И все оказались его должниками.
– И вот ведь какое дело, - снова зацепился он за старую мысль, - я человек добрый, чисто советский, живу по закону и соблюдаю его. В двадцать первом году мне сказали: отсыпь двадцать пудов чистой пшеницы, я и слова не молвил. А ты что дал, Парфеныч? Чем помог советской власти?
– Так у меня ж и зернышка не было тогда, - оправдывался тот.
– А у меня - закрома? Сусеки бездонные?
– хрипел дядя Гордей.
– А теперь вот тоже взял на хлеба комиссарского сына, а кто он мне? Никто. Только жене приходится там... это... родственником. А я его взял, и только из-за любви к коммунистам, и он у меня будет жить как за родного сына, на руках его буду носить, ученым его сделаю...
На второй день дядя Гордей повел меня в школу. Он решил сам представить меня учительнице. По дороге завел в совет, рассказал, кто я, и сообщил, что он, Гордей Гордеич Каргин, взял меня на воспитание. В общем, всех оповестил о своем благородном поступке. Таким образом, прежде чем представить учительнице, он представил меня почти всей деревне.
По пути в школу он наобещал мне кучу благ, и, глядя на его глаза, светящиеся родительской лаской, нельзя было не поверить ему.

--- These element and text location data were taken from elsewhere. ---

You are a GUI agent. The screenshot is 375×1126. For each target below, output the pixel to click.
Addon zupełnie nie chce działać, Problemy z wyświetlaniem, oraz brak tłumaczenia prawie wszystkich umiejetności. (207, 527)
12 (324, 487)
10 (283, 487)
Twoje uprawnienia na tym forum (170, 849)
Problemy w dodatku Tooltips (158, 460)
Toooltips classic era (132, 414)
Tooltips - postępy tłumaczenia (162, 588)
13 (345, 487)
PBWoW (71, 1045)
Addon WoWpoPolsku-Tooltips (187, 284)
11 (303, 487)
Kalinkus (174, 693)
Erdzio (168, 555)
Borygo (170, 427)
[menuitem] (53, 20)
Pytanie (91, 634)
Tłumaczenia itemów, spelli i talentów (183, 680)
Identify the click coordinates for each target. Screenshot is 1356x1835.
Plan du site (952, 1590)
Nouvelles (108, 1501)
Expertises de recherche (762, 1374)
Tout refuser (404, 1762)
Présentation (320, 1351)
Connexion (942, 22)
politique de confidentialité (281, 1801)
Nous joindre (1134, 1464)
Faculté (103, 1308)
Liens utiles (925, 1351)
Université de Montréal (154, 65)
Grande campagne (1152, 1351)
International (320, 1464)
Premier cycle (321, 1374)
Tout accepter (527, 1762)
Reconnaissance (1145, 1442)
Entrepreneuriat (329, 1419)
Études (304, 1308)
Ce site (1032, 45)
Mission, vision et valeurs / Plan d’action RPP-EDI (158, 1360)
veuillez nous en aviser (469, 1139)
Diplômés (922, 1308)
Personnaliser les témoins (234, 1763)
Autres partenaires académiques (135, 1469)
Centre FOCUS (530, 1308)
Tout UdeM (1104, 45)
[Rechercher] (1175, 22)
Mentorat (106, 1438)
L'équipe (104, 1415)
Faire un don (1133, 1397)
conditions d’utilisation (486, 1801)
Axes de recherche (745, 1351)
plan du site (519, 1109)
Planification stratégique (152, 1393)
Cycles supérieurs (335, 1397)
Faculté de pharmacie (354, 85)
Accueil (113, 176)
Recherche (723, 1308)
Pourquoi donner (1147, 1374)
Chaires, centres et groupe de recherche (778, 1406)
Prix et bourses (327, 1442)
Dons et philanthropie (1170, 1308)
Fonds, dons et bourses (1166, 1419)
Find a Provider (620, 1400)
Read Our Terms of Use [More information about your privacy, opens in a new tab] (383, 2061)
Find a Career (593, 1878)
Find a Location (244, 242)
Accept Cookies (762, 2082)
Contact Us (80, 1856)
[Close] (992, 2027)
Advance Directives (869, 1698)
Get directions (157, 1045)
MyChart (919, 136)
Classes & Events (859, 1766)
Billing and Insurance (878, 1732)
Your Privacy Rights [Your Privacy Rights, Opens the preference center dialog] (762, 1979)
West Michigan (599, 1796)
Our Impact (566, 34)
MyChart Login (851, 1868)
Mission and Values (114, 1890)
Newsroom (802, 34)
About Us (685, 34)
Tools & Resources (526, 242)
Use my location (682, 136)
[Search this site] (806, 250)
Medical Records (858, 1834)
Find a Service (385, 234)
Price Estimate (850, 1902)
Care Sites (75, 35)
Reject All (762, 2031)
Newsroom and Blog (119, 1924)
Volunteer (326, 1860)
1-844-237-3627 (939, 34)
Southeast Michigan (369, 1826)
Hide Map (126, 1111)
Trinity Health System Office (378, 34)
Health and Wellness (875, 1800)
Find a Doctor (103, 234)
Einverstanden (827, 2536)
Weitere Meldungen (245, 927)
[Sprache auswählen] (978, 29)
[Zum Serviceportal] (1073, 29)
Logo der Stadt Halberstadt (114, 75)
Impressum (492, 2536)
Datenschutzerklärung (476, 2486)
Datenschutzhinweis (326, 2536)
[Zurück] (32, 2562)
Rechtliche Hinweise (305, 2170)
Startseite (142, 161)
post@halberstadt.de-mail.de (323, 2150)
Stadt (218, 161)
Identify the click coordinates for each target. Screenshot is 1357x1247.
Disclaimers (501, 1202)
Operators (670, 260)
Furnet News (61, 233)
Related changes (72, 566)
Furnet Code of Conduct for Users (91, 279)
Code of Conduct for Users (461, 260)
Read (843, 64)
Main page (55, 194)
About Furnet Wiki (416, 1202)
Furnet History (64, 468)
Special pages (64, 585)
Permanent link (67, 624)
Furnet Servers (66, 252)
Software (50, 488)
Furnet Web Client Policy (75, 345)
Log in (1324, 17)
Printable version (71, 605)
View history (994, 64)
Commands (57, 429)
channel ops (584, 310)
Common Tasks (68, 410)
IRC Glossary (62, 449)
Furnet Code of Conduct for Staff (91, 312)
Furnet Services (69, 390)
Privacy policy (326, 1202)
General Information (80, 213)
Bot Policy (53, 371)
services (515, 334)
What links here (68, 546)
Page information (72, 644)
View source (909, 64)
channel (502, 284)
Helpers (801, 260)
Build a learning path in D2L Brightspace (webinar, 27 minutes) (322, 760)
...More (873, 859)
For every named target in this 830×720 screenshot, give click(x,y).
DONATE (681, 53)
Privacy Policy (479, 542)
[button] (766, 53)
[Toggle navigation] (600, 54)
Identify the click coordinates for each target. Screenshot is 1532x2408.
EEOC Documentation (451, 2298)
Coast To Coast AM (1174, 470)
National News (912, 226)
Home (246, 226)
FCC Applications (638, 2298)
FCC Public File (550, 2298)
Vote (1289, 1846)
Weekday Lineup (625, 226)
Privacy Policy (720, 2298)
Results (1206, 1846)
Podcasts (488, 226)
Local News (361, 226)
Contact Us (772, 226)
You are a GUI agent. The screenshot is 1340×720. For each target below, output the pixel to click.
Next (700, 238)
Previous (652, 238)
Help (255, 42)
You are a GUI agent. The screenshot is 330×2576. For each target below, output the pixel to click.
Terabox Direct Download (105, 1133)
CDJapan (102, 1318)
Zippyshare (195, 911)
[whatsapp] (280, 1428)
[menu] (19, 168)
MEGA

В первый же день в школе я заработал "очень хорошо". С этой отметкой я бежал домой без ума. Хотел обрадовать тетку Матрену, но она даже не взглянула на мою отметку. Прямым ходом послала чистить коровник, Но мне хотелось с кем-нибудь поделиться своей радостью.
Я решил пойти к дяде. Он добрый человек, утром провожал в школу и всю дорогу говорил хорошие, ласковые слова. Но утром он был во хмелю, а когда я подошел к трезвому дяде Гордею, он зевнул в мою тетрадку и оттолкнул в сторону,
– Иди, - сказал он, - куда тебя посылает тетя.
Эти слова он произнес незнакомым мне голосом, собственно не произнес, а проворчал, как цепной кобель на проходящего мимо человека. И глаза его изменились: утром они у него были мягкие, маслянистые, а сейчас стали колючими, как кнопки, которыми в школе прикалывают лозунги.
Когда к нам, вернее к Каргиным, приходили какие-нибудь гости, дядя Гордей чуть ли не носил меня на руках. Но стоило гостям выйти за порог, отношение менялось. А через месяц, когда все в деревне узнали о его патриотическом поступке, он перестал меня замечать, а если и замечал, то только в нетрезвом виде. Тогда подзывал, ставил перед собой и спрашивал:
– Ну, басурман, чем будешь оплачивать мой хлеб-соль? Наганом, как твой отец Ромашка?
Не получив ответа, он пинал меня куда попало и отправлял спать. Не раз я добрым словом вспоминал колонию, сейчас колонистская жизнь казалась мне раем. "Как бы снова попасть туда?" - думал я.